One Loyalty Point customer, with a relatively small number of outlets in the country, offers products of non-standard weight and size. Although courier delivery is theoretically possible, for an individual consumer this service is disproportionately expensive. In addition, the size of the products in most cases exceeds the possibility of delivery to well-known and popular post office boxes. Based on an analysis of club members’ residential addresses, we were able to launch additional order pickup points in the most challenging locations, making it easier for customers to access products. This gives club members a preferred way to receive their orders near their home address. From the customer’s perspective, this approach is convenient and inexpensive.
Increasing the effectiveness of media campaigns
Loyalty programs are a treasure trove of consumer insights, and, it’s worth noting, their role isn’t just about activities aimed at club members only. Loyalty program data transforms the process of planning and executing advertising campaigns and enables us to look for similar consumers outside our own base.

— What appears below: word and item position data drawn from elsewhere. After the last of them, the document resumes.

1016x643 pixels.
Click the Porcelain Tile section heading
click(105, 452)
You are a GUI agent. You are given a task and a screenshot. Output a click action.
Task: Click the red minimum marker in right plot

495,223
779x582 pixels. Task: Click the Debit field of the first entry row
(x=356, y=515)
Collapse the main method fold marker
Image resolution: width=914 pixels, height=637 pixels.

Using hundreds of variables related to club members, their behavior on the website, mailings, transactions or demographics, we build scoring models that we combine with DMP systems. In DMPs, we look for new audiences – “look a like “, potential customers most similar to our club members with certain characteristics, which enables us to scale the reach of a campaign significantly, up to 10 times.
Because we identify club members’ needs and our knowledge of them is very detailed, we can tailor many of the elements used in a media campaign, such as product and benefit language. In this way, we reach new audiences with a tailored offer with a high potential for conversion to purchase. This translates into up to a 150% increase compared to other activities without using CRM data.

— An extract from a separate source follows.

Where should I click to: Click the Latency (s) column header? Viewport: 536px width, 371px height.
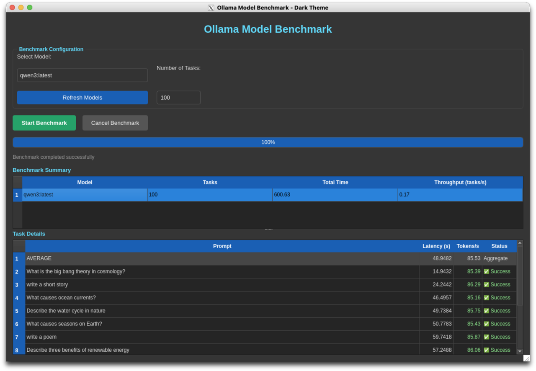tap(436, 246)
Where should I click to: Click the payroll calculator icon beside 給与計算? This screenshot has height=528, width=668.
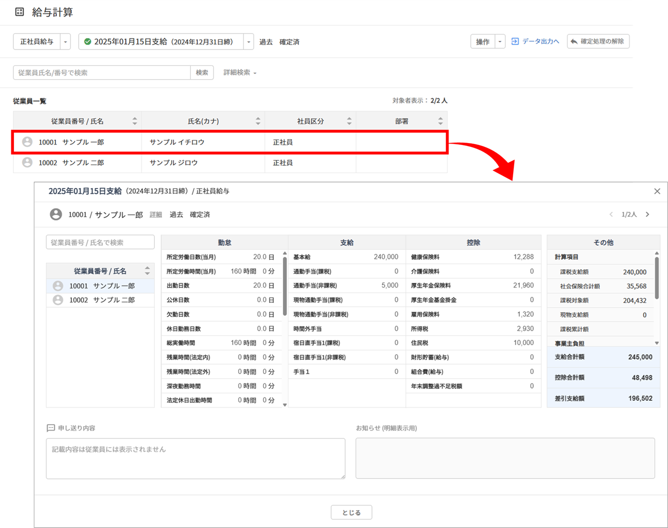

Loyalty program and company financial performance – summary
Once a loyalty program is in place, it is important to continuously monitor how it affects the company’s financial performance. This is because it is not a one-time expense, but a long-term investment. The company must prepare a clear financial plan for the project to know at what point, under what conditions, the loyalty program will earn more than it costs. At the stage of preparing the strategy, a business case needs to be developed, which calculates the costs incurred and the potential benefits under various scenarios. In the course of running the program, new data will emerge, based on which you can estimate further assumptions and develop loyalty activities even more strongly. Work with a loyalty program can never be considered finished – the more we work with loyalty, the more opportunities for development appear on the horizon.